The KV may still play a role — capacity dashboards, observability, cross-region overview — but the claim itself moves to the transactional store.

Cloudflare canonical instance

From the 2026-05-13 Browser Run migration post (Source: sources/2026-05-13-cloudflare-browser-run-now-running-on-cloudflare-containers-its-faster):

"We previously stored each container state in KV. This meant that we could keep getting a minute old state due to cache TTL (recently KV changed the minimum cache TTL to 30 seconds, but even so that value is still too high). We decided to migrate the container state into D1 instances instead. D1's transactional nature is a good fit here. Once we assign a browser to a user, it's exclusively theirs. Browsers are not shared resources. SQLite transactions ensure atomic assignment and prevent race conditions where two requests might claim the same browser simultaneously."

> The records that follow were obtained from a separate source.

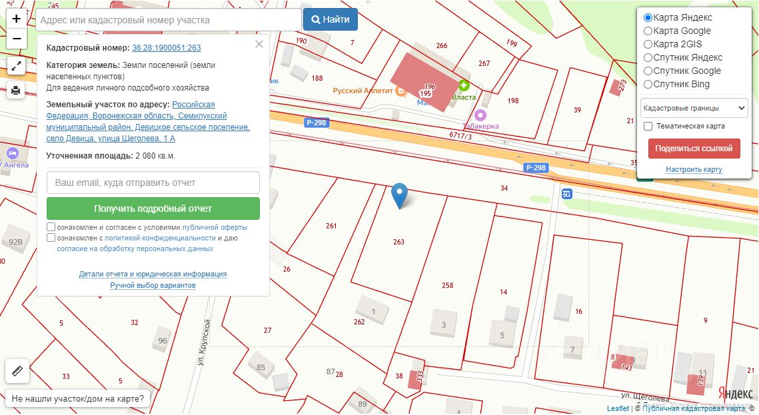Click Настроить карту link
This screenshot has height=415, width=759.
(x=694, y=170)
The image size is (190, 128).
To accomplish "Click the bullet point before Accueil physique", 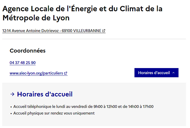I will pyautogui.click(x=11, y=114).
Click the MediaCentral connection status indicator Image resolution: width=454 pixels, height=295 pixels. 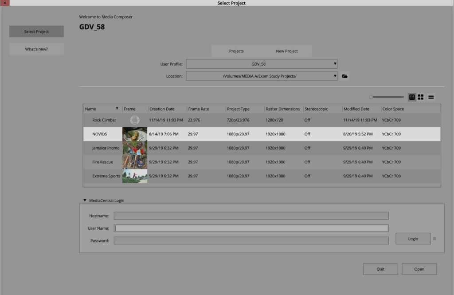[x=434, y=238]
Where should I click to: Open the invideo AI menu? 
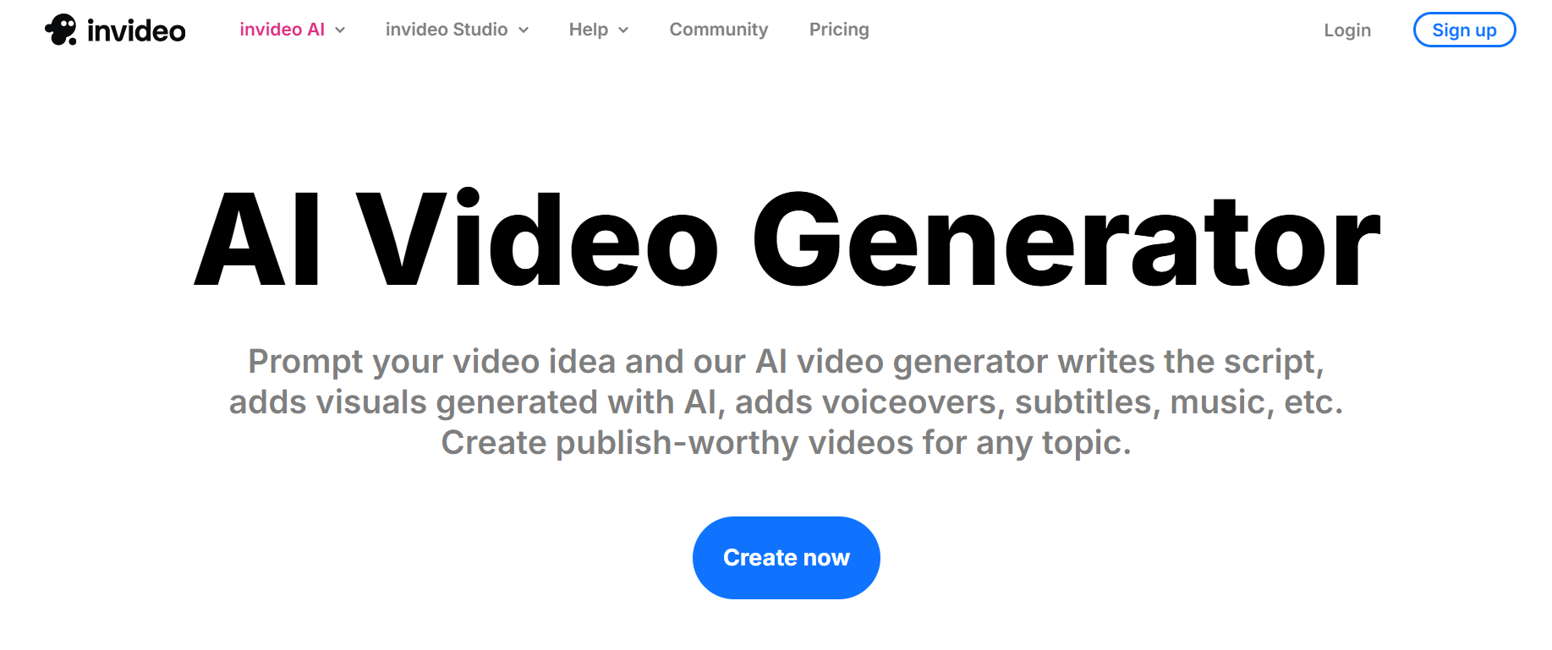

The canonical SQL shape after migration (concepts/sqlite-transaction-for-atomic-resource-claim):

WITH candidate_pool AS (
    -- candidate pool logic to pick based on latency and other rules
)
UPDATE containers
SET status = 'picked'
WHERE sessionId IN (
    SELECT sessionId
    FROM candidate_pool
    ORDER BY RANDOM()
    LIMIT ?5
)
RETURNING data

Preconditions

  1. Resource is exclusive — the allocation contract is "exactly one caller holds the resource at a time."
  2. Claim happens at hot-path frequency — fast enough that the eventually-consistent store's convergence floor is exceeded.
  3. A transactional store with edge-deployment ergonomics is available — D1 (per-region SQLite as a Workers binding) in Cloudflare's case; per-region Postgres / serverless Aurora elsewhere.
  4. The allocation rate fits within the transactional store's per-shard write throughput — at ~1 ms / write SQLite, ~1,000 claims/sec/shard. For higher rates, shard the resource pool.

When the pattern fits

  • Edge-scale resource allocation — headless-browser instances, GPU sessions, pre-provisioned VM slots, agent-runtime sandboxes.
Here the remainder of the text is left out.